In the second major trial of rituximab in SLE, the Lupus Nephritis Assessment with rituximab Study (LUNAR), 144 patients with active class III or class IV lupus nephritis were randomized to receive 1 g rituximab (n = 72) or placebo (n = 72) at weeks 0, 2, 24 and 26 with the primary outcome an assessment of renal status at week 52. Intravenous methylprednisolone 1 g was given prior to the first infusion and within 3 days and a further 100 mg was given prior to the subsequent infusions. Oral prednisolone up to 60 mg was given daily up to day 16 and then tapered. Mycophenolate 1.5 g/day increased up to a maximum of 3 g/day in divided doses was also given. The overall renal response rates were 56.9% in the patients receiving rituximab and 45.8% among those receiving placebo (p = 0.18). Eight patients in the placebo group required cyclophosphamide rescue therapy compared with none of the rituximab-treated patients. The rituximab-treated group had a greater reduction in anti-dsDNA antibody levels (p = 0.007). Rituximab also had a greater beneficial effect in patients of African-American or Hispanic ethnicity. Nevertheless, as in the EXPLORER study, the primary outcome was not met [Rovin et al. 2012].

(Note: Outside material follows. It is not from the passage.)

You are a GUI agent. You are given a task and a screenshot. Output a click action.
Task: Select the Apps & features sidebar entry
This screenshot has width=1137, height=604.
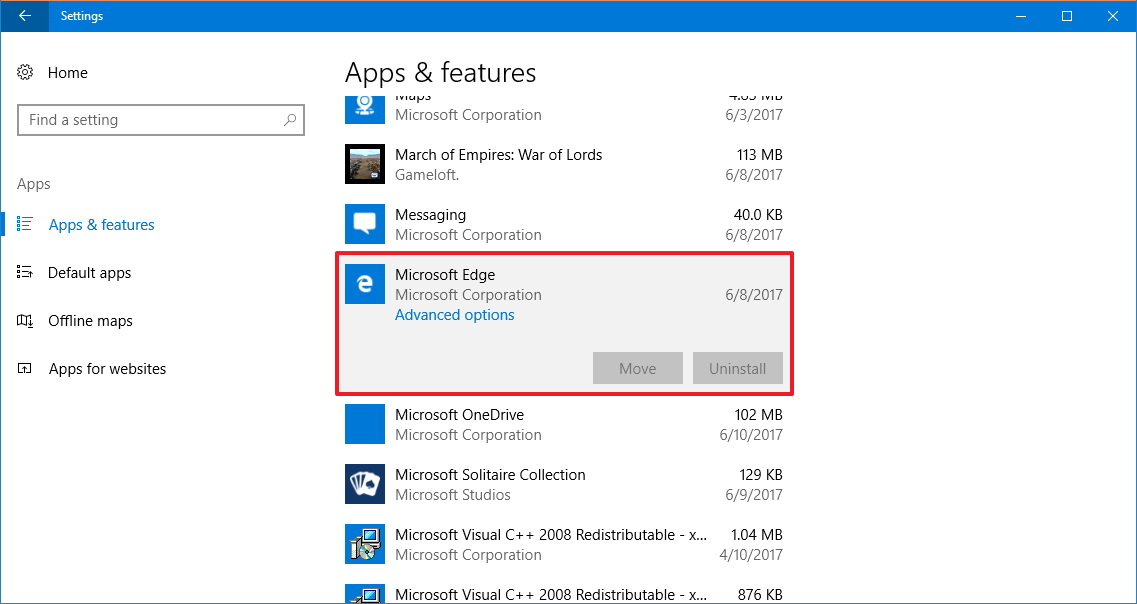click(x=101, y=224)
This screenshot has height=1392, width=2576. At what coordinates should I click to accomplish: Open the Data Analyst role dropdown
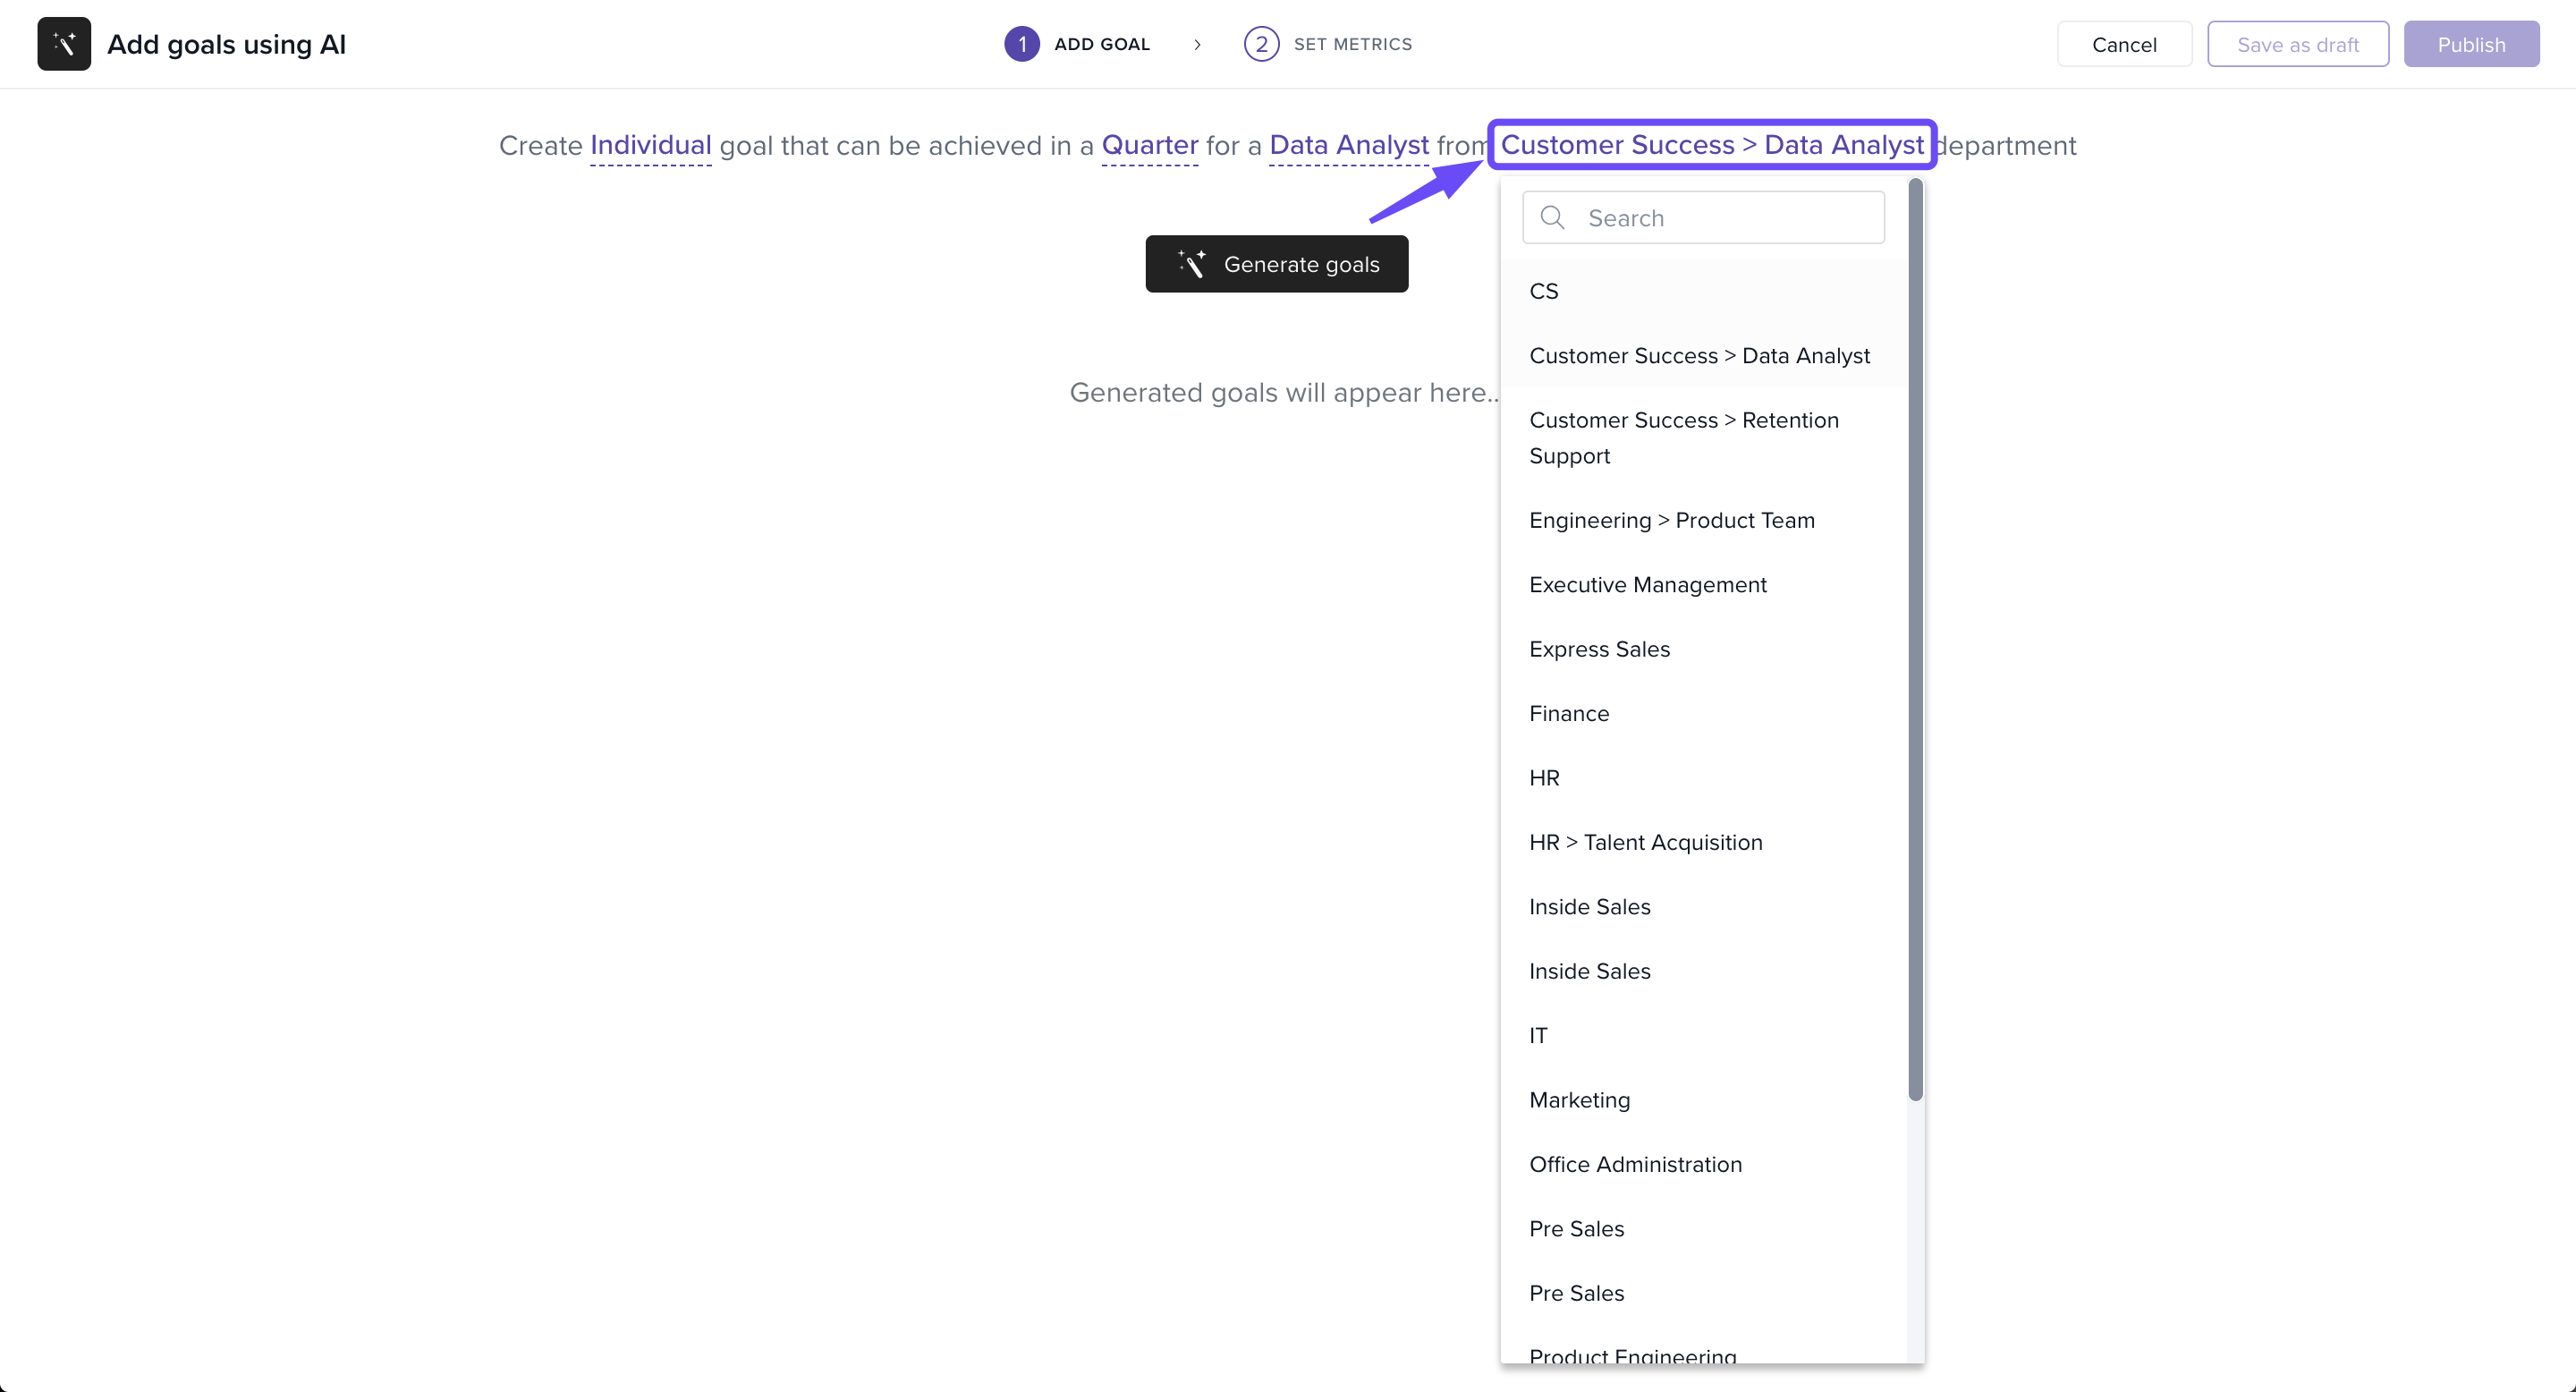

In both the EXPLORER and LUNAR studies, the widely held expert view is that the relatively effective background therapy with corticosteroids obscured the underlying value of rituximab as a nonsteroid therapy for SLE and lupus nephritis and that further studies designed to reflect this will demonstrate this in the future [Weidenbusch et al. 2012; Isenberg, 2012; Gregersen and Jayne, 2012; Pepper et al. 2009]. Another consideration is that although the effect size was comparable to that observed in the belimumab studies, the smaller numbers of participants in the rituximab studies made it more difficult to achieve the primary outcomes.
Furthermore, there are some data that regimes for lupus nephritis that include rituximab with pulsed steroids followed by maintenance therapy with MMF and no further steroid use could even replace corticosteroid-based regimes in the future [Lightstone, 2012].